Return all of the rows below unchanged, reproducing every line character for character.

[Location data for words and elements]
__________
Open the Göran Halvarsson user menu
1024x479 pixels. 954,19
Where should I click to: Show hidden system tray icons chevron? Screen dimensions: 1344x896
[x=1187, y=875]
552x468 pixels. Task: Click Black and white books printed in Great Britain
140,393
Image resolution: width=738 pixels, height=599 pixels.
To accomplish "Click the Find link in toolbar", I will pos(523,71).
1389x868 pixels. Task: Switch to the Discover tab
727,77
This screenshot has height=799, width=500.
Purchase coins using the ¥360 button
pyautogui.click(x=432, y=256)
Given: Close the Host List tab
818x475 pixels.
__________
§ **Solution to this problem**:
Open the Göran Halvarsson user menu
1024x479 pixels. 954,19
Where should I click to: Show hidden system tray icons chevron? Screen dimensions: 1344x896
[x=1187, y=875]
552x468 pixels. Task: Click Black and white books printed in Great Britain
140,393
Image resolution: width=738 pixels, height=599 pixels.
To accomplish "Click the Find link in toolbar", I will pos(523,71).
1389x868 pixels. Task: Switch to the Discover tab
727,77
This screenshot has height=799, width=500.
Purchase coins using the ¥360 button
pyautogui.click(x=432, y=256)
Given: Close the Host List tab
818x475 pixels.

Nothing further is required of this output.